**Task objective**
Return the entire listing, word for word.
Data listing: Begin
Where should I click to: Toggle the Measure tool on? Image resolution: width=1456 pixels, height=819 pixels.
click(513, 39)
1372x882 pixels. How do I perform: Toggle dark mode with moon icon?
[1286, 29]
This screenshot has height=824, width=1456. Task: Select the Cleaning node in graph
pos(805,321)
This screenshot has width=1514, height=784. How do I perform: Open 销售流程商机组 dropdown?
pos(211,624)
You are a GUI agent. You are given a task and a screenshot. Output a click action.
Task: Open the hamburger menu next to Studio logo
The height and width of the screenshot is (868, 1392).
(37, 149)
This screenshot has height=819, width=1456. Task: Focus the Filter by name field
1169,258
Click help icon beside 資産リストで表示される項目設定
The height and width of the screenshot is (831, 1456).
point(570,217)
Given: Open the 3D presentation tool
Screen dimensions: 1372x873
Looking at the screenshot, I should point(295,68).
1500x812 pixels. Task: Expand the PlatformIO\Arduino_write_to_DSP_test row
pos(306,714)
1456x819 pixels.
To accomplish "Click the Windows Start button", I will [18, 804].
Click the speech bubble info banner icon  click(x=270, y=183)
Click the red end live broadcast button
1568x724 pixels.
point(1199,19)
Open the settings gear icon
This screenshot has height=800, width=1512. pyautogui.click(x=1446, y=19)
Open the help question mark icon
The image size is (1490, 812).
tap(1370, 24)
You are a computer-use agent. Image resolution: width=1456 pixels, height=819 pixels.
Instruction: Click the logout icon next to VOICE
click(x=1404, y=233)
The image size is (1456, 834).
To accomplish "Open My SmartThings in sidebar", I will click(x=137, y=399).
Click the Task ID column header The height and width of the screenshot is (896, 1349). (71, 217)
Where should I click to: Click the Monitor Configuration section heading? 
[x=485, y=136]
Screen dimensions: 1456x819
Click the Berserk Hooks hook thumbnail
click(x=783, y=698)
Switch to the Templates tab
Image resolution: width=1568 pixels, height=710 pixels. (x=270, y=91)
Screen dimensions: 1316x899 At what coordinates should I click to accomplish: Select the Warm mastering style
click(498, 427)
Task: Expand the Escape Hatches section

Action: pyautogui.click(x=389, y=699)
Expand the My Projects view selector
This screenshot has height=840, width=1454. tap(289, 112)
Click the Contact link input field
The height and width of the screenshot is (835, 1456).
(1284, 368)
Data listing: End
**Answer below**
Where should I click to: Toggle the Measure tool on? Image resolution: width=1456 pixels, height=819 pixels.
click(513, 39)
1372x882 pixels. How do I perform: Toggle dark mode with moon icon?
[1286, 29]
This screenshot has height=824, width=1456. Task: Select the Cleaning node in graph
pos(805,321)
This screenshot has width=1514, height=784. How do I perform: Open 销售流程商机组 dropdown?
pos(211,624)
You are a GUI agent. You are given a task and a screenshot. Output a click action.
Task: Open the hamburger menu next to Studio logo
The height and width of the screenshot is (868, 1392).
(37, 149)
This screenshot has height=819, width=1456. Task: Focus the Filter by name field
1169,258
Click help icon beside 資産リストで表示される項目設定
The height and width of the screenshot is (831, 1456).
point(570,217)
Given: Open the 3D presentation tool
Screen dimensions: 1372x873
Looking at the screenshot, I should point(295,68).
1500x812 pixels. Task: Expand the PlatformIO\Arduino_write_to_DSP_test row
pos(306,714)
1456x819 pixels.
To accomplish "Click the Windows Start button", I will [18, 804].
Click the speech bubble info banner icon  click(x=270, y=183)
Click the red end live broadcast button
1568x724 pixels.
point(1199,19)
Open the settings gear icon
This screenshot has height=800, width=1512. pyautogui.click(x=1446, y=19)
Open the help question mark icon
The image size is (1490, 812).
tap(1370, 24)
You are a computer-use agent. Image resolution: width=1456 pixels, height=819 pixels.
Instruction: Click the logout icon next to VOICE
click(x=1404, y=233)
The image size is (1456, 834).
To accomplish "Open My SmartThings in sidebar", I will click(x=137, y=399).
Click the Task ID column header The height and width of the screenshot is (896, 1349). (71, 217)
Where should I click to: Click the Monitor Configuration section heading? 
[x=485, y=136]
Screen dimensions: 1456x819
Click the Berserk Hooks hook thumbnail
click(x=783, y=698)
Switch to the Templates tab
Image resolution: width=1568 pixels, height=710 pixels. (x=270, y=91)
Screen dimensions: 1316x899 At what coordinates should I click to accomplish: Select the Warm mastering style
click(498, 427)
Task: Expand the Escape Hatches section

Action: pyautogui.click(x=389, y=699)
Expand the My Projects view selector
This screenshot has height=840, width=1454. tap(289, 112)
Click the Contact link input field
The height and width of the screenshot is (835, 1456).
(1284, 368)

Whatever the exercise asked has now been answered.